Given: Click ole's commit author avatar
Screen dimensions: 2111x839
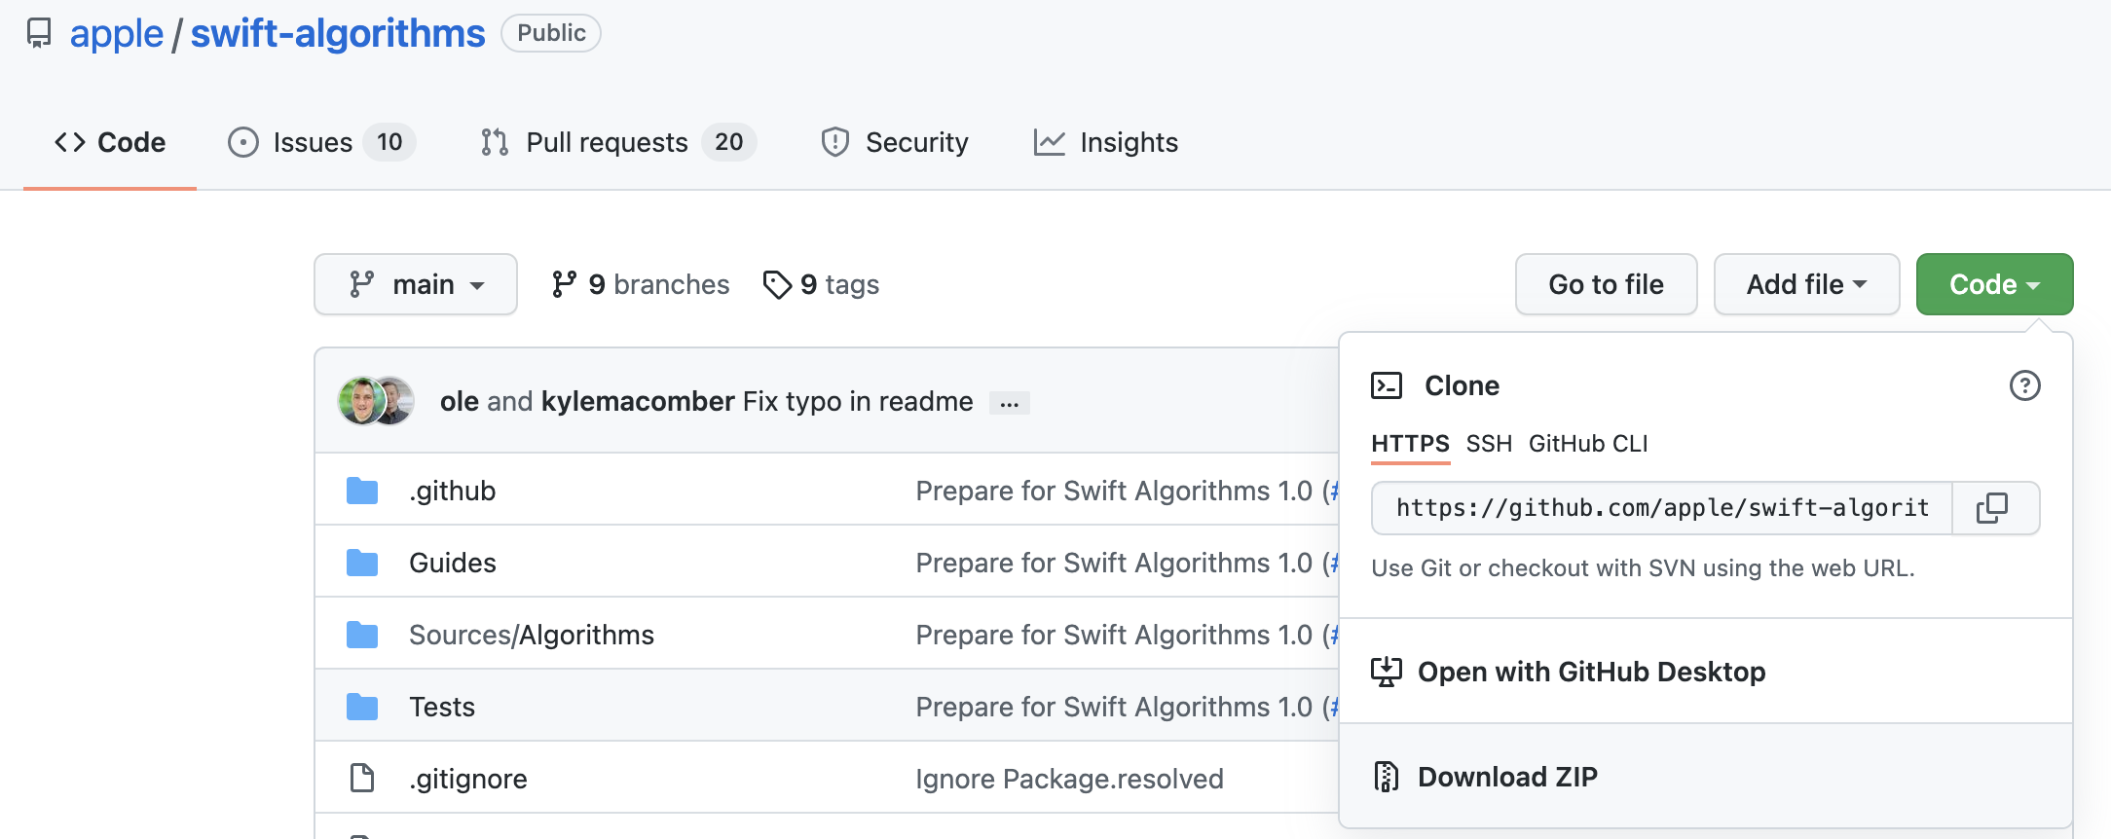Looking at the screenshot, I should click(359, 401).
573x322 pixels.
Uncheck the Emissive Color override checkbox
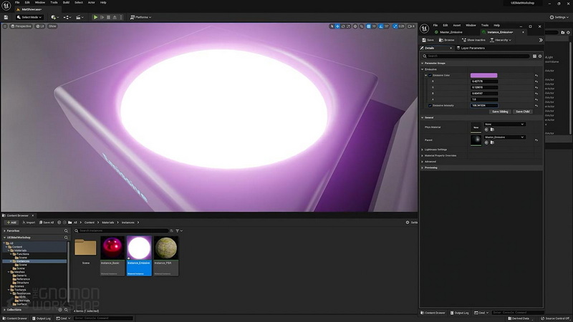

● ABOUT THIS EXERCISE
The lines from the one containing "Screen dimensions: 2111x839" through the last line above are to be repeated exactly, and only those. Any pictures must be left out.

● OUTPUT FOR THIS TASK
Screen dimensions: 2111x839
Looking at the screenshot, I should click(359, 401).
573x322 pixels.
Uncheck the Emissive Color override checkbox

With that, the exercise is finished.